Within the frame of the «23. Lange Nacht der Musik» my piano piece »four stars and one dark nebula« will be premiered by the German pianist Annette Kurz in Oldenburg on June 17. The work was awarded a second prize in the 21st Carl von Ossietzky Kompositionswettbewerb organised by the Carl von Ossietzky University of Oldenburg.
A primary goal of the composition competition was to find and present new works that are ideally suitet for discovering experimental playing techniques and expanding a student’s pianistic skills in that respect:
Die eingesendeten Werke sollen von geschulten Laien bzw. interessierten Klavierstudierenden gut zu lesen und aufführbar sein, um die Literatur experimenteller Spielweisen am Tasteninstrument kennenzulernen und als Erweiterungen des Klangspektrums erfahrbar zu machen.
https://uol.de/kompositionswettbewerb
Admittingly most of my piano pieces are quite hard to learn and require solid pianistic abilities in many ways—however, everything I write remains perfectly playable and several of my compositions have been staged by students thus far. It is very important to me that on the one hand no compromises are made with regard to what it takes to create a certain soundscape: If it means to be techically difficult it will simply turn out to become an arduous piece to learn—so what. We take things seriously and practising takes a lot of time, but if we love what we’re doing professionally, we love practising something very hard whenever the outcome is good.

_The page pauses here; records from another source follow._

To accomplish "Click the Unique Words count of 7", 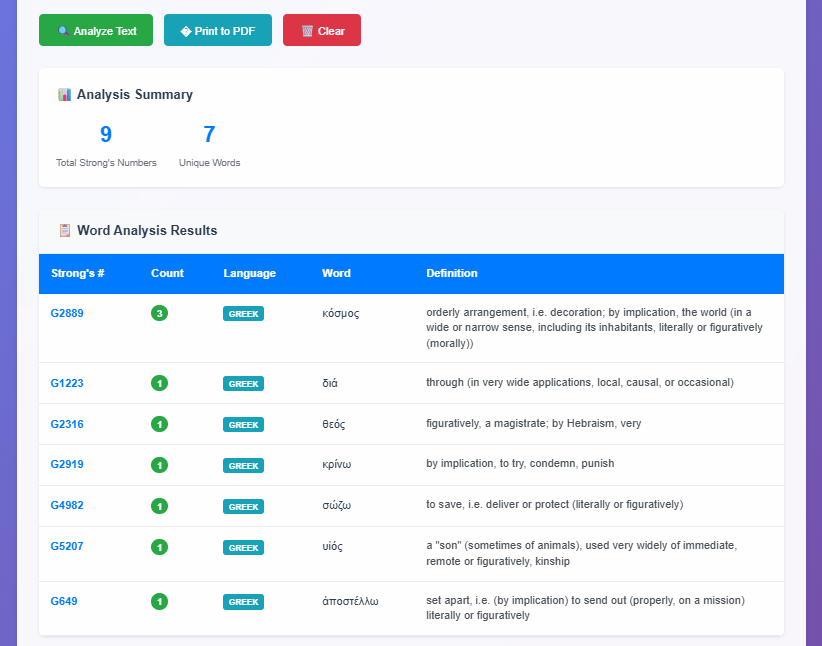I will [207, 134].
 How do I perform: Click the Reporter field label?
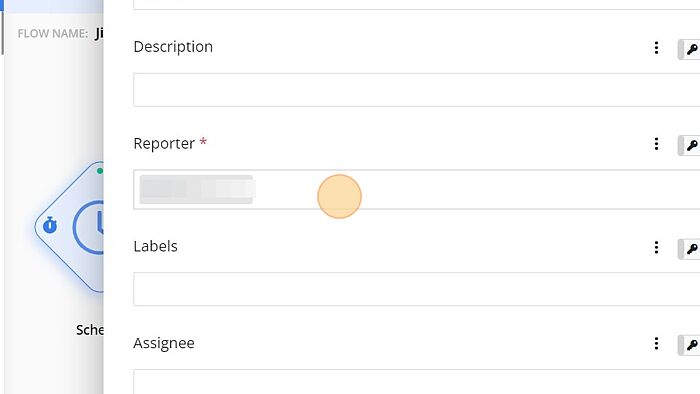164,143
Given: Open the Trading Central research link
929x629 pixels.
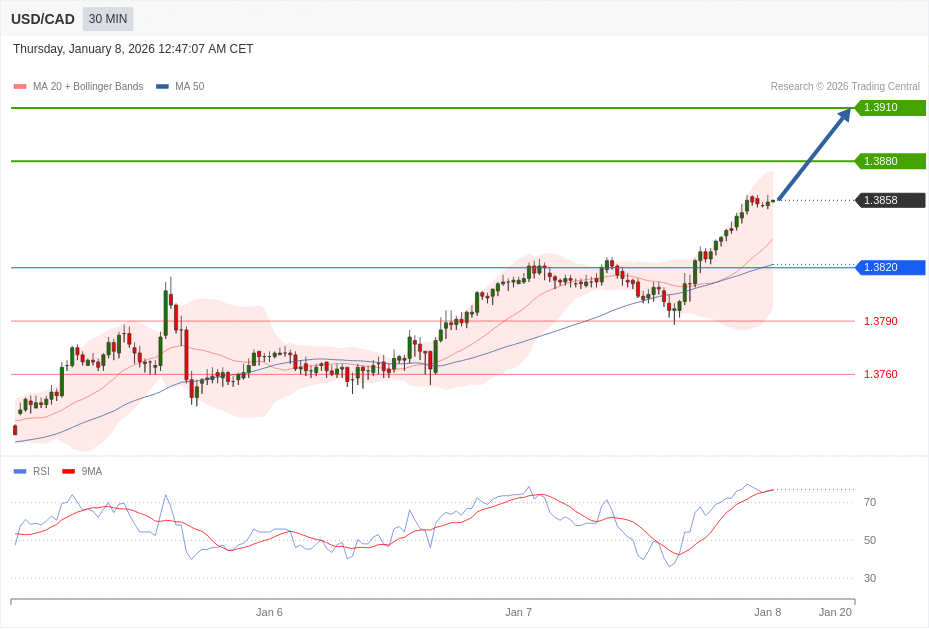Looking at the screenshot, I should tap(846, 86).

On the other hand, I keep striving towards being a ‹friendly composer› in terms of notation. Perhaps, because of creating graphical works as an artist as well, I am definitely not interested in complexifying my scores graphically. That’s old school in my opinion, we have had that since the 60s of the very past century and I feel there isn’t any need to emulate this tradition any longer.
I’m really happy that my attempt of creating a piece that conveys my personal language uncompromisingly while being still attractive for young and less experienced piano students to learn was awarded a prize in composition. It means a lot to me, because if our music is not eligible for young musicians at all, they will just keep loving the old pieces forever, but not the new ones.